= Lenovo LeTV =

Marketing title in Mainland China

Lenovo smart televisions use the Android operating system and are marketed as the "LeTV" in Mainland China.

==Launch==
In November 2011 Lenovo said it would soon unveil a smart television product called LeTV, expected for release in the first quarter of 2012. "The PC, communications and TV industries are currently undergoing a 'smart' transformation. In the future, users will have many smart devices and will desire an integrated experience of hardware, software and cloud services." Liu Jun, president of Lenovo's mobile-Internet and digital-home-business division. Lenovo unveiled its first smart TV at the 2012 Consumer Electronics Show in Las Vegas. The company said the set would be available for sale in Mainland China in April 2012. During a keynote speech at the Consumer Electronics Show, Paul Jacobs of Qualcomm asked Liu Jun, head of mobile products for Lenovo, to demonstrate the K91. Lenovo released the K91 in Mainland China on 8 May 2012. Lenovo opted to release its first smart television in China because it would be easier to negotiate deals for content in its home market.

==Hardware==

Lenovo's first smart TV, the LeTV, used the Android 4.0 Ice Cream Sandwich operating system.

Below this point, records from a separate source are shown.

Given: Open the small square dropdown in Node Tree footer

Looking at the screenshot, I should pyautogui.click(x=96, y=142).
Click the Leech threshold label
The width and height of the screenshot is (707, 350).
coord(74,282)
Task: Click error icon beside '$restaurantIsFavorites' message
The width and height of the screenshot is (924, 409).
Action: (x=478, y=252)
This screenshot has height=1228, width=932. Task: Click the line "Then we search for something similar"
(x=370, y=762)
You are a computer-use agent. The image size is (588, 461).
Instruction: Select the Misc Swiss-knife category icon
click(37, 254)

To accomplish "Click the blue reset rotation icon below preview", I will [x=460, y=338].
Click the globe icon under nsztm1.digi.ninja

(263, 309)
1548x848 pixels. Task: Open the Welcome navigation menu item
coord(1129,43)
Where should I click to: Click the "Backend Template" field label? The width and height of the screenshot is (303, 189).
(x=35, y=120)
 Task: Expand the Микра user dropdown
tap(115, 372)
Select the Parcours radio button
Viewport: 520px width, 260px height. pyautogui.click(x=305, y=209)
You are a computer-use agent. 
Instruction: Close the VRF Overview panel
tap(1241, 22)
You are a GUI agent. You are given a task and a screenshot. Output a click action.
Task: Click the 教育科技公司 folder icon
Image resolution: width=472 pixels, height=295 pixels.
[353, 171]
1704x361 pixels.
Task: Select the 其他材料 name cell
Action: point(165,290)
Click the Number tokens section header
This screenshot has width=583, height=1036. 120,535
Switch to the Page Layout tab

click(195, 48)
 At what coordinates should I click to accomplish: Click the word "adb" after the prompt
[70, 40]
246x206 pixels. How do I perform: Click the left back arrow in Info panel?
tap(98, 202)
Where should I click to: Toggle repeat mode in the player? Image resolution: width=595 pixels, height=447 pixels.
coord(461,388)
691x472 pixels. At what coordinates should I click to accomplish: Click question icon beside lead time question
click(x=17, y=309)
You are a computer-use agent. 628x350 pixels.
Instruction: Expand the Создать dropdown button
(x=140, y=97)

The LeTV features the ability to display 3D content, a face-recognition feature designed to help parents limit the time their children spend watching TV, and voice recognition. The LeTV will be offered in 42-inch and 55-inch screen sizes. The LeTV also allows smart phones and tablets to be used as remote controls. As the K91 is an Android-based device, it is capable of running hundreds of applications available for download online. Lenovo has created an app store dedicated specifically to the K91.

The LeTV uses a Qualcomm 8060 Snapdragon dual-core processor running at 1.5 GHz, 1 GB of RAM, 8 GB of flash storage, and Android 4 ICS. The LeTV has a five-megapixel webcam built into its bezel. It has a remote and game controllers. The LeTV's remote features a microphone necessary for the TV's voice recognition functions and a track pad. The game controller has track pad, and embedded motion sensor.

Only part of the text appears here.